§ **Exercise instructions**: Reproduce the data below line for line, changing nothing.

>> Begin Provided information

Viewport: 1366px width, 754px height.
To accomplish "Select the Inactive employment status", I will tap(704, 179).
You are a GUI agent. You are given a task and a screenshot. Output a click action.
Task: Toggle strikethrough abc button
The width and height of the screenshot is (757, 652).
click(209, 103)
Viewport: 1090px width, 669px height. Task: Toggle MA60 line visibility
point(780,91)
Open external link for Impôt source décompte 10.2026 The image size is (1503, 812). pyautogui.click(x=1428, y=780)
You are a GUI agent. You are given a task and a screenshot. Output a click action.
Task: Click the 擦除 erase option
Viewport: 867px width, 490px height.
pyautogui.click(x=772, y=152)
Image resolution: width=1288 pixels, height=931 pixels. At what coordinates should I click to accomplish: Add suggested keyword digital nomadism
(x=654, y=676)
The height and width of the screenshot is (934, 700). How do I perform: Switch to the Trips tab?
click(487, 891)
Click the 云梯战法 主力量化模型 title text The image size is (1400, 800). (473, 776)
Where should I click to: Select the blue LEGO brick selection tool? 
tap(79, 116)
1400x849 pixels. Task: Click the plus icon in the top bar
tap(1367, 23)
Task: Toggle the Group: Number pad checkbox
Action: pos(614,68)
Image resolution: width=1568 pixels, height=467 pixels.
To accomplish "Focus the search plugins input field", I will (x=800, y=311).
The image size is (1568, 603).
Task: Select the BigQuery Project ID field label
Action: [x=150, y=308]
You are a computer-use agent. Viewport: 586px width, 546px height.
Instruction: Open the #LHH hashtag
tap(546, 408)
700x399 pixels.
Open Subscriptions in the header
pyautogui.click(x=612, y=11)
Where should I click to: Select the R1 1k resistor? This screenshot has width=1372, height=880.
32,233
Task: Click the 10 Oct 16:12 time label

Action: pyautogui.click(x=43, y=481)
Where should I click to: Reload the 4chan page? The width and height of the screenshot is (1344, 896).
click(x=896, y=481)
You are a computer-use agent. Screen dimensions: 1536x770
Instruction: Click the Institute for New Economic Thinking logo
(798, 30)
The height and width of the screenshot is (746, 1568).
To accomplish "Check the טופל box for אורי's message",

>> End Provided information

§ **Final answer**:
Viewport: 1366px width, 754px height.
To accomplish "Select the Inactive employment status", I will tap(704, 179).
You are a GUI agent. You are given a task and a screenshot. Output a click action.
Task: Toggle strikethrough abc button
The width and height of the screenshot is (757, 652).
click(209, 103)
Viewport: 1090px width, 669px height. Task: Toggle MA60 line visibility
point(780,91)
Open external link for Impôt source décompte 10.2026 The image size is (1503, 812). pyautogui.click(x=1428, y=780)
You are a GUI agent. You are given a task and a screenshot. Output a click action.
Task: Click the 擦除 erase option
Viewport: 867px width, 490px height.
pyautogui.click(x=772, y=152)
Image resolution: width=1288 pixels, height=931 pixels. At what coordinates should I click to accomplish: Add suggested keyword digital nomadism
(x=654, y=676)
The height and width of the screenshot is (934, 700). How do I perform: Switch to the Trips tab?
click(487, 891)
Click the 云梯战法 主力量化模型 title text The image size is (1400, 800). (473, 776)
Where should I click to: Select the blue LEGO brick selection tool? 
tap(79, 116)
1400x849 pixels. Task: Click the plus icon in the top bar
tap(1367, 23)
Task: Toggle the Group: Number pad checkbox
Action: pos(614,68)
Image resolution: width=1568 pixels, height=467 pixels.
To accomplish "Focus the search plugins input field", I will (x=800, y=311).
The image size is (1568, 603).
Task: Select the BigQuery Project ID field label
Action: [x=150, y=308]
You are a computer-use agent. Viewport: 586px width, 546px height.
Instruction: Open the #LHH hashtag
tap(546, 408)
700x399 pixels.
Open Subscriptions in the header
pyautogui.click(x=612, y=11)
Where should I click to: Select the R1 1k resistor? This screenshot has width=1372, height=880.
32,233
Task: Click the 10 Oct 16:12 time label

Action: pyautogui.click(x=43, y=481)
Where should I click to: Reload the 4chan page? The width and height of the screenshot is (1344, 896).
click(x=896, y=481)
You are a computer-use agent. Screen dimensions: 1536x770
Instruction: Click the Institute for New Economic Thinking logo
(798, 30)
The height and width of the screenshot is (746, 1568).
To accomplish "Check the טופל box for אורי's message",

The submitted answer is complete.